Moderator: Aimee Edmondson, Ohio University
Panelists:
Cayce Myers, Virginia Tech
Qinqin Wang, Louisiana
Kyu Ho Youm, Oregon
Jon Peters, Georgia
Jasmine McNealy, Florida
The Future of Historical Research: Re-envisioning the Archive in the Age of Digitization
Cosponsored with the Magazine Division
Recent progress in computer scanning, storage and processing is revolutionizing historical research. Digital archives now exist that contain well over a century’s worth of high quality, searchable content. Newspapers.com, for example, provides access to over 300 million pages from more than 8,900 papers, while Newspaperarchive.com boasts a collection that dates back to 1607. Other digital archives—from film, broadcast and oral history repositories to personal papers and government records—are equally vast. But with exponentially more information now available, anytime from anywhere, what new opportunities exist for historians? This panel will discuss the possibilities and challenges that now confront us. We will consider whether the time has come to reimagine the archive of the 21st century.

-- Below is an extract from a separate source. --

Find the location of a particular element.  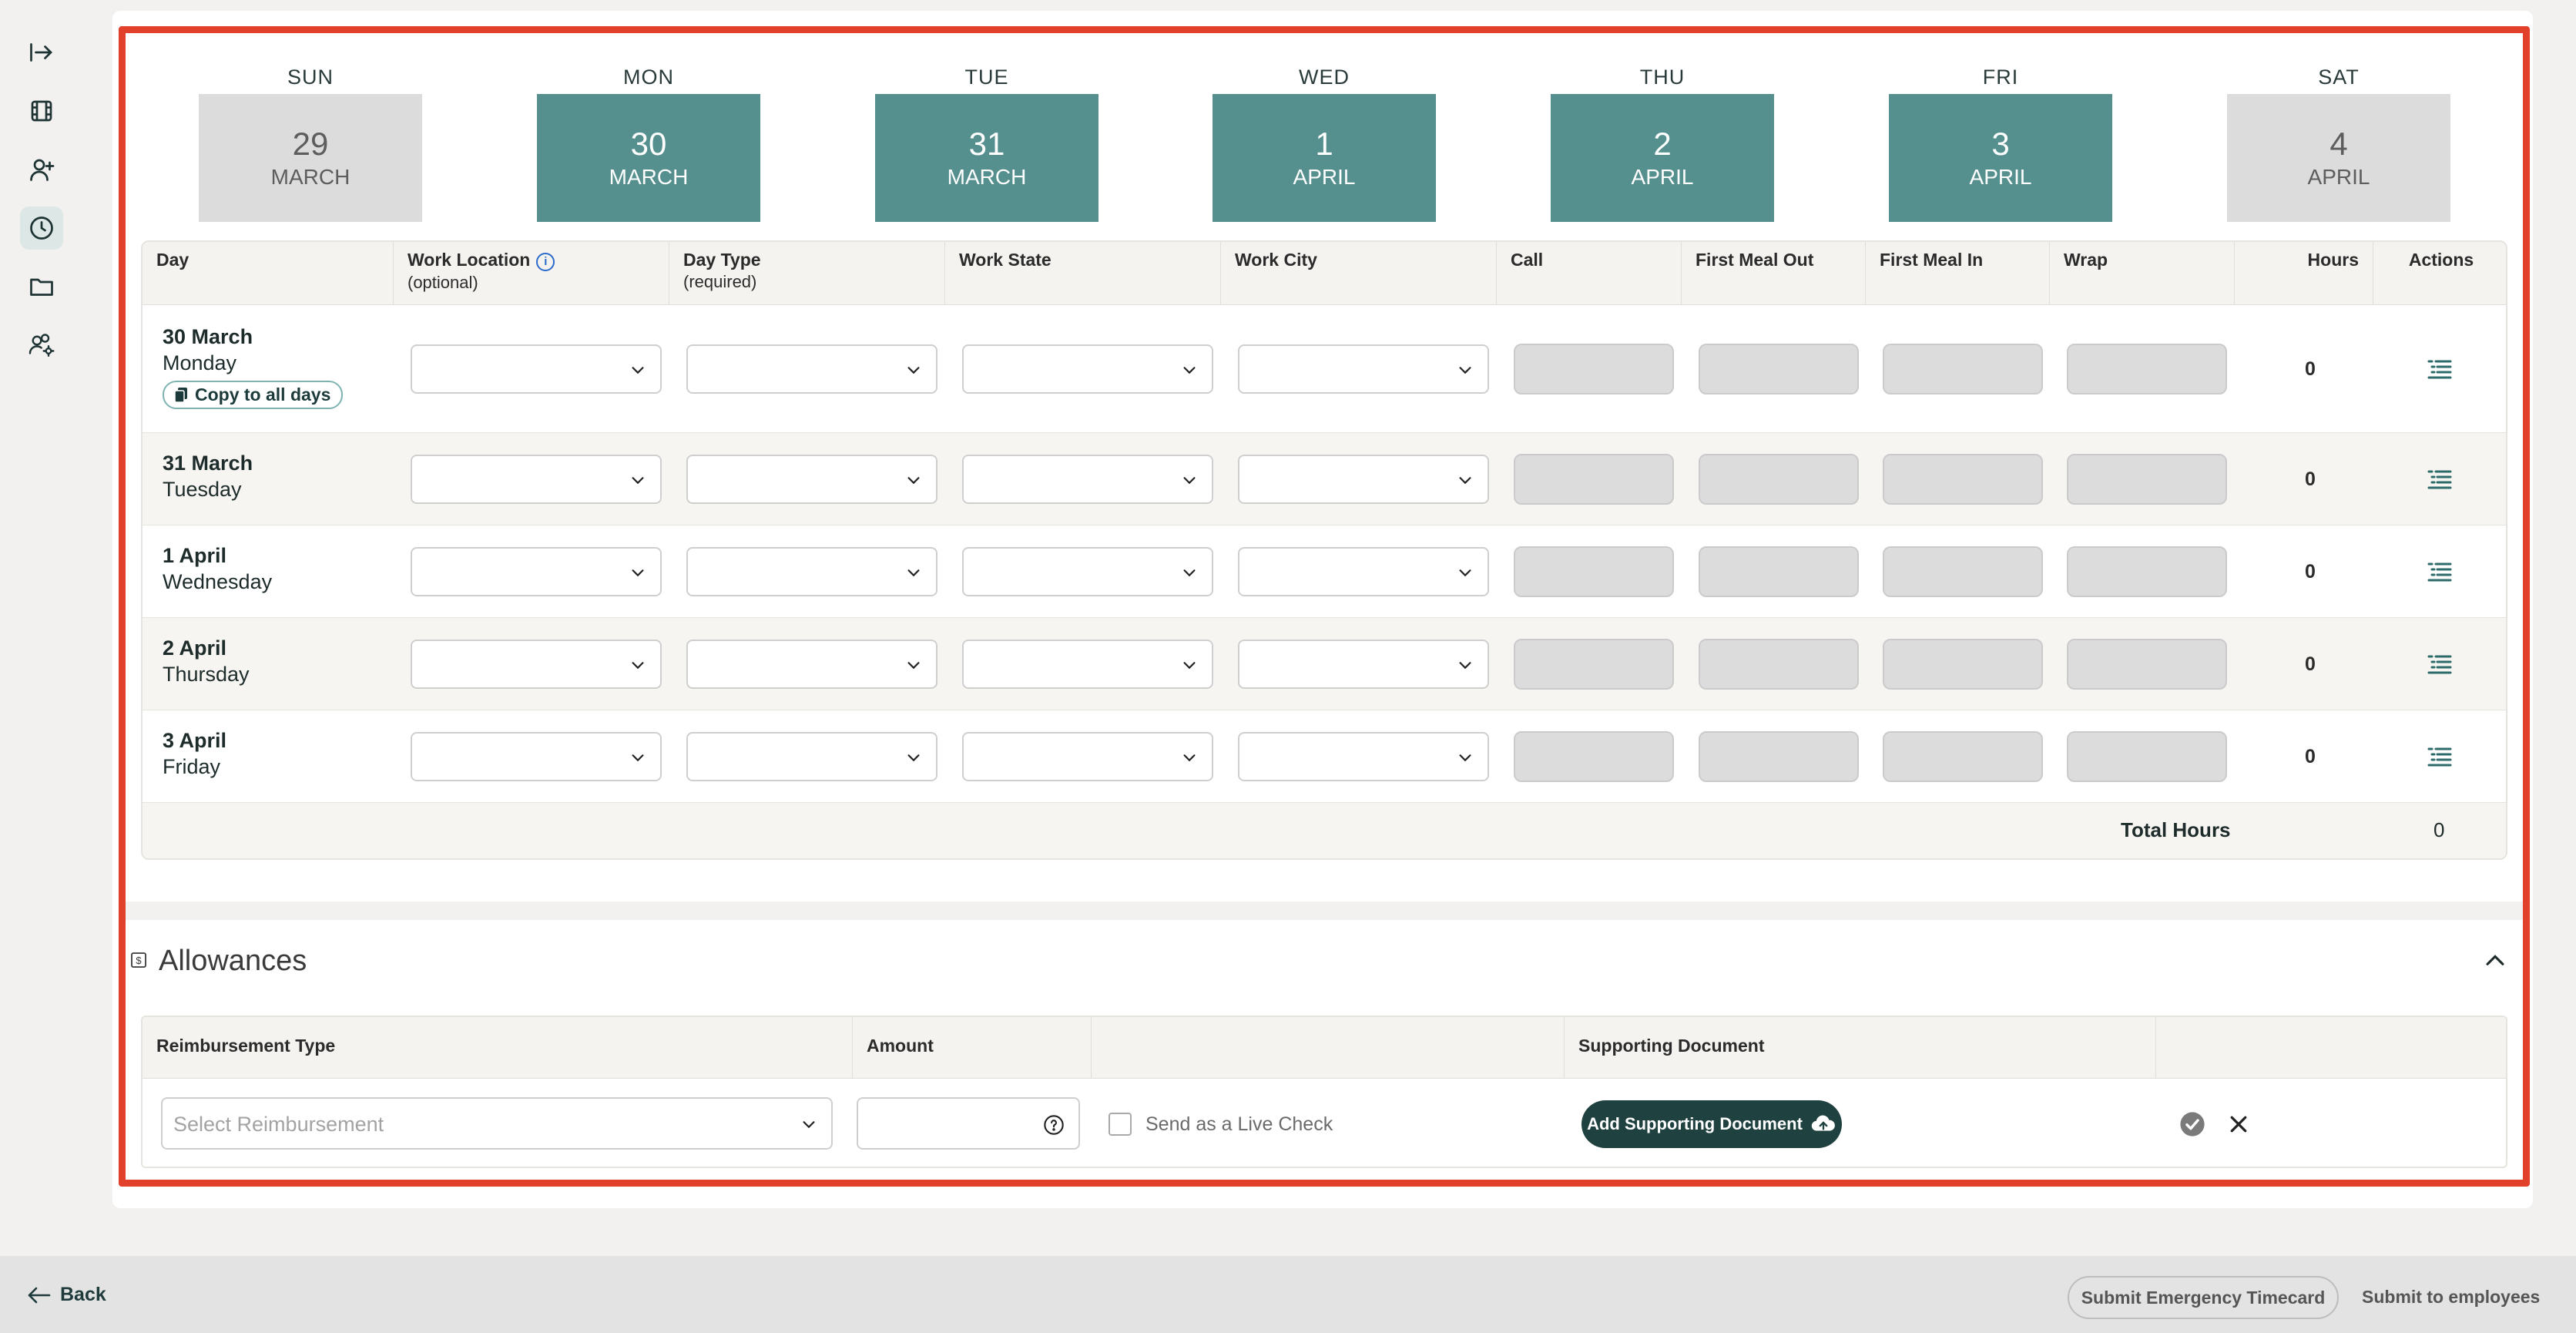

help-icon is located at coordinates (1054, 1125).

Moderator: Julien Gorbach, Hawaii-Manoa
Panelists:
Joseph Makkos, Nola DNA
Katherine Good, Miami
Joe Saltzman, Southern California
Kristin Gustafson, Washington-Bothell
Kevin Lerner, Marist College
History of Video Gaming: Moral Panics and News Controversy in the Storytelling Medium
Cosponsored with the Communication Technologies Division
This panel takes up the history of video gaming. Video gaming has been a “lightning rod” in American public discourse. The gamer themselves has been consistently co-created not only by the gaming community, but by outside actors such as gaming journalists and politicians. Given gaming’s position as the center of recurrent debate, this topic necessitates further elaboration. This panel seeks to unpack the two sides of the history of gaming: how gaming serves as a medium for the transmission of history as well as how the history of gaming has been narrated, in particular on topics such as technology, gender, and violence.

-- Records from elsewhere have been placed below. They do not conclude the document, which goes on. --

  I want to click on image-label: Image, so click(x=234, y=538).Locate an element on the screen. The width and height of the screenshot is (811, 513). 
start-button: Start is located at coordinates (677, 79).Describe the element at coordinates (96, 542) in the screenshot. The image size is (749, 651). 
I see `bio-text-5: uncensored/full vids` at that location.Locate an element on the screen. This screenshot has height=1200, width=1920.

Moderator: Laine Nooney, New York University
Panelists:
Teresa Lynch, Ohio State University
Will Mari, Louisiana State University
Gregory Perreault, Appalachian State University
Dmitri Williams, University of Southern California
Flashpoint in History: How Image Shapes Historical Understanding
Cosponsored with the Visual Communication Division
This panel will examine the role of images in explaining historical events and memory. The discussion will include work focusing on major events in history and how those images become reused as “flashpoints” to understand historical moments in contemporary culture.

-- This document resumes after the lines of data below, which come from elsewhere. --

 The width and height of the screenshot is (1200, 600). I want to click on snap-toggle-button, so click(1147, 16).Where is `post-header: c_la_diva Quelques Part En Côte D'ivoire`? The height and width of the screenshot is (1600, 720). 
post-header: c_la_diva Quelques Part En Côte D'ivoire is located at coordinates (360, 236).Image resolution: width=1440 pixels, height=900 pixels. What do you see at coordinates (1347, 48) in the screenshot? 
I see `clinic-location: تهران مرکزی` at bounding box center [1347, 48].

Moderator: To be determined, from Visual Communication
Panelists:
Jinx Broussard, Louisiana State University
Vanessa Murphree, University of Southern Mississippi
Two other panelists from Visual Communication
In addition to the above, we will continue our Broussard Teaching Awards, “Transformative Teaching of Media and Journalism History” panel, with the winners of our teaching-ideas contest (more info on that will be out later in the academic year), and to be moderated by Amber Roessner, University of Tennessee Knoxville.